▶ PASSAGE TO READ
>>
Crossposting from SO for more visibility, seems like audioread problems have been encountered often by librosa users fairly often:
I have previously build pyspark environments using conda to package all dependancies and ship them to all the nodes at runtime. Here's how I create the environment:
`conda/bin/conda create -p conda_env --copy -y python=2 \
numpy scipy ffmpeg gcc libsndfile gstreamer pygobject audioread librosa`
`zip -r conda_env.zip conda_env`Then sourcing conda_env and running pyspark shell I can successfully execute:
`import librosa
y, sr = librosa.load("test.m4a")`Note without the environment sourced this script results in an error as ffmpeg/gstreamer are NOT installed on my locally.
Submitting a script to the cluster results in a librosa.load error which traces back to audioreadindicating the backend (either gstreamer or ffmpeg) can no longer be found in the zipped archive environment. The stacktrace is below:
Submit:
`PYSPARK_PYTHON=./NODE/conda_env/bin/python spark-submit --verbose \
--conf spark.yarn.appMasterEnv.PYSPARK_PYTHON=./NODE/conda_env/bin/python \
--conf spark.yarn.appMasterEnv.PYTHON_EGG_CACHE=/tmp \
--conf spark.executorEnv.PYTHON_EGG_CACHE=/tmp \
--conf spark.yarn.executor.memoryOverhead=1024 \
--conf spark.hadoop.validateOutputSpecs=false \
--conf spark.driver.cores=5 \
--conf spark.driver.maxResultSize=0 \
--master yarn --deploy-mode cluster --queue production \
--num-executors 20 --executor-cores 5 --executor-memory 40G \
--driver-memory 20G --archives conda_env.zip#NODE \
--jars /data/environments/sqljdbc41.jar \
script.py`Trace:
`Caused by: org.apache.spark.api.python.PythonException: Traceback (most recent call last):
File "/mnt/yarn/usercache/user/appcache/application_1506634200253_39889/container_1506634200253_39889_01_000003/pyspark.zip/pyspark/worker.py", line 172, in main
process()
File "/mnt/yarn/usercache/user/appcache/application_1506634200253_39889/container_1506634200253_39889_01_000003/pyspark.zip/pyspark/worker.py", line 167, in process
serializer.dump_stream(func(split_index, iterator), outfile)
File "/mnt/yarn/usercache/user/appcache/application_1506634200253_39889/container_1506634200253_39889_01_000003/pyspark.zip/pyspark/serializers.py", line 263, in dump_stream
vs = list(itertools.islice(iterator, batch))
<<
▶ EXERCISE SET
1. Decide whether each statement agrees with the librosa post, answering yes or no and quoting the words that settle it: (a) The conda environment was created with Python 2. (b) The poster has ffmpeg and gstreamer installed locally. (c) The submit command asks for 20 executors.
2. Using the librosa post, answer these questions:
(a) What archive file is the environment zipped into?
(b) Which audio file does the script load?
(c) What value is given for spark.yarn.executor.memoryOverhead?
3. Echo everything in the librosa post from "Crossposting from SO" down to "on my locally.".
The listing after this point is separate from the librosa post.

▶ DATASET EXTRACT
>>
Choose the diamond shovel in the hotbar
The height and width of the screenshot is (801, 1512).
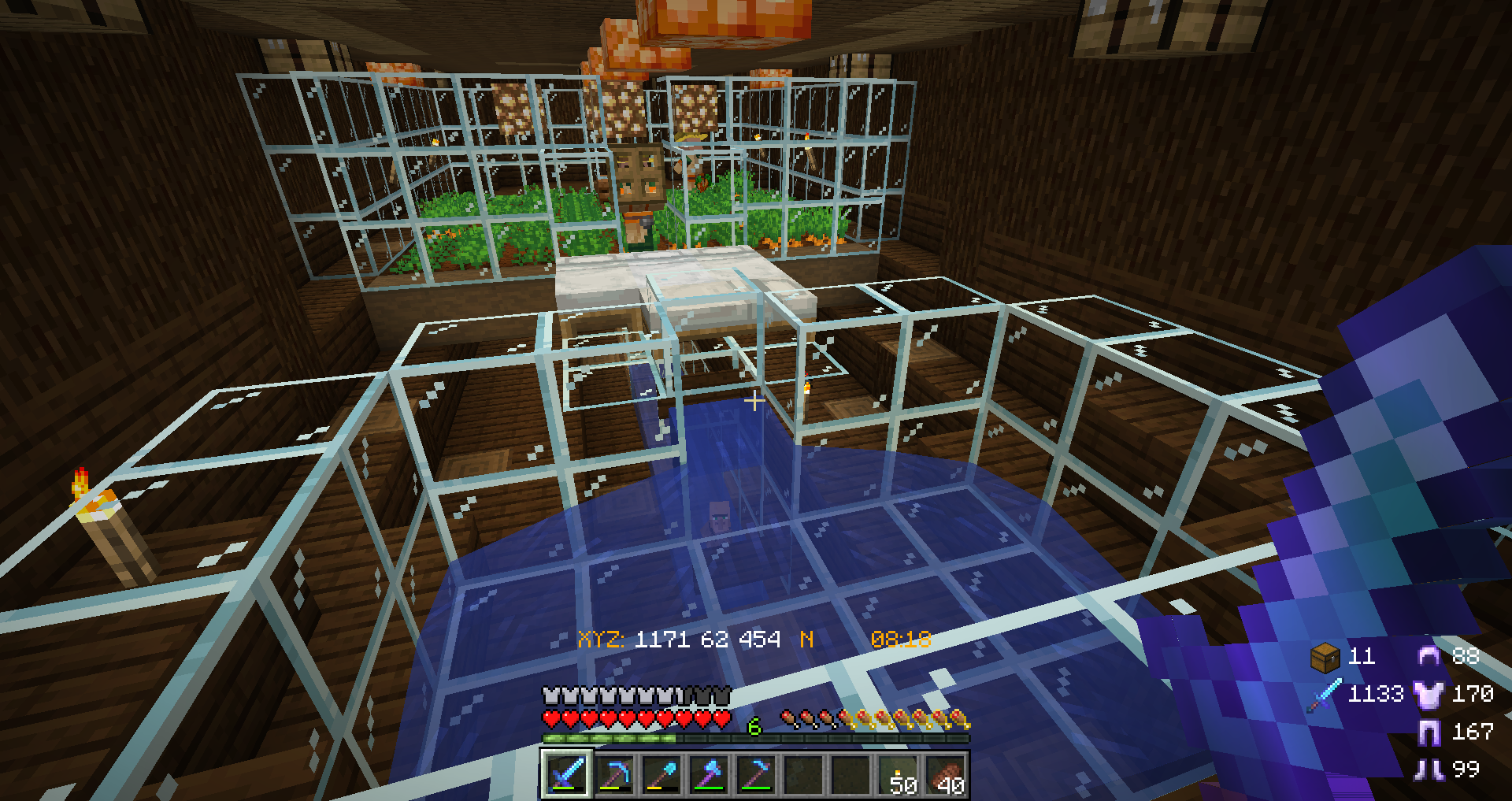(x=662, y=774)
<<
▶ SOLUTIONS TO EACH TASK
1.
(a) Yes: "python=2"
(b) No: "ffmpeg/gstreamer are NOT installed on my locally"
(c) Yes: "--num-executors 20"

2.
(a) conda_env.zip
(b) test.m4a
(c) 1024

3.
Crossposting from SO for more visibility, seems like audioread problems have been encountered often by librosa users fairly often:
I have previously build pyspark environments using conda to package all dependancies and ship them to all the nodes at runtime. Here's how I create the environment:
`conda/bin/conda create -p conda_env --copy -y python=2 \
numpy scipy ffmpeg gcc libsndfile gstreamer pygobject audioread librosa`
`zip -r conda_env.zip conda_env`Then sourcing conda_env and running pyspark shell I can successfully execute:
`import librosa
y, sr = librosa.load("test.m4a")`Note without the environment sourced this script results in an error as ffmpeg/gstreamer are NOT installed on my locally.